Fine-Pruning: A Biologically Inspired Algorithm for Personalization of Machine Learning Models

TL;DR

This work demonstrates that by returning to biomimicry, specifically mimicking how the brain learns through pruning, this biologically inspired approach offers a promising avenue for efficient, personalized machine learning models in resource-constrained environments.

Abstract

Neural networks have long strived to emulate the learning capabilities of the human brain. While deep neural networks (DNNs) draw inspiration from the brain in neuron design, their training methods diverge from biological foundations. Backpropagation, the primary training method for DNNs, requires substantial computational resources and fully labeled datasets, presenting major bottlenecks in development and application.
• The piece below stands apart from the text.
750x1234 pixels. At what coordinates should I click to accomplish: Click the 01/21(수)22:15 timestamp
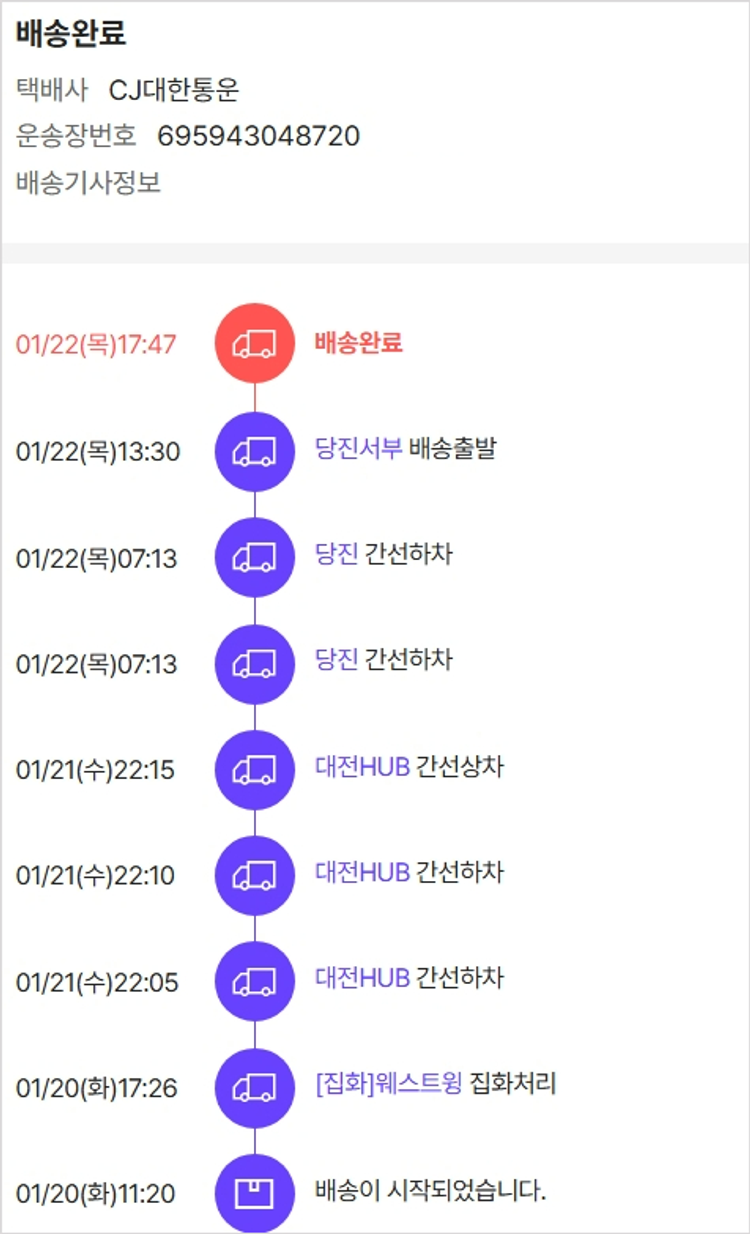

This work demonstrates that by returning to biomimicry, specifically mimicking how the brain learns through pruning, we can solve various classical machine learning problems while utilizing orders of magnitude fewer computational resources and no labels. Our experiments successfully personalized multiple speech recognition and image classification models, including ResNet50 on ImageNet, resulting in increased sparsity of approximately 70\% while simultaneously improving model accuracy to around 90\%, all without the limitations of backpropagation. This biologically inspired approach offers a promising avenue for efficient, personalized machine learning models in resource-constrained environments.

Figures (3)

• Figure 1: The Fine-Pruning algorithm. First, a general selection of data is used to train the model. Second, this generalized model is downloaded onto various devices, each with its own data domain (with no label) which the general model has not seen. The activation energies are recorded. Third, while on board, the model uses the target data to prune itself making the model smaller and more accurate.
• Figure 2: Performance comparison of Fine-Pruning across different datasets and model architectures. a. Accuracy for individuals constructed from the ImageNet dataset, tested on ResNet50. Each group represents a different individual, with bars showing baseline accuracy (blue), Fine-Pruning (red), standard backpropagation (yellow), and SVD (green). Fine-Pruning consistently outperforms other methods, with some individuals seeing dramatic improvements. b. Comparison of accuracy across different individuals using the larger free-spoken-digit dataset on a VGG-7 architecture. The plot shows baseline accuracy (blue), Fine-Pruning (red), backpropagation (yellow), and SVD (green). Fine-Pruning demonstrates consistent improvements across all individuals. c. Results on the CK+ facial emotion dataset using a VGG-19 architecture. The graph compares the baseline model (red), Fine-Pruning (blue), and backpropagation (yellow). Fine-Pruning shows superior performance in personalizing the model for individual subjects' facial expressions. These results collectively demonstrate the versatility and effectiveness of Fine-Pruning across various domains, datasets, and model architectures. d. Accuracy across different individuals constructed from the ImageNet dataset tested on MobileNetv2 model. Each individual has two classes of the 1000 classes selected from the classes with the highest accuracies in the baseline model.
• Figure 3: Performance characteristics of Fine-Pruning compared to traditional methods.a. The accuracy increases until around 70% sparsity, after which it begins to decline. b. Fine-Pruning (blue) begins increasing accuracy with less data compared to backpropagation (orange). c. As the number of target classes increases, the accuracy of Fine-Pruning decreases slightly but remains high. All experiments were performed using ResNet50 on the ImageNet dataset.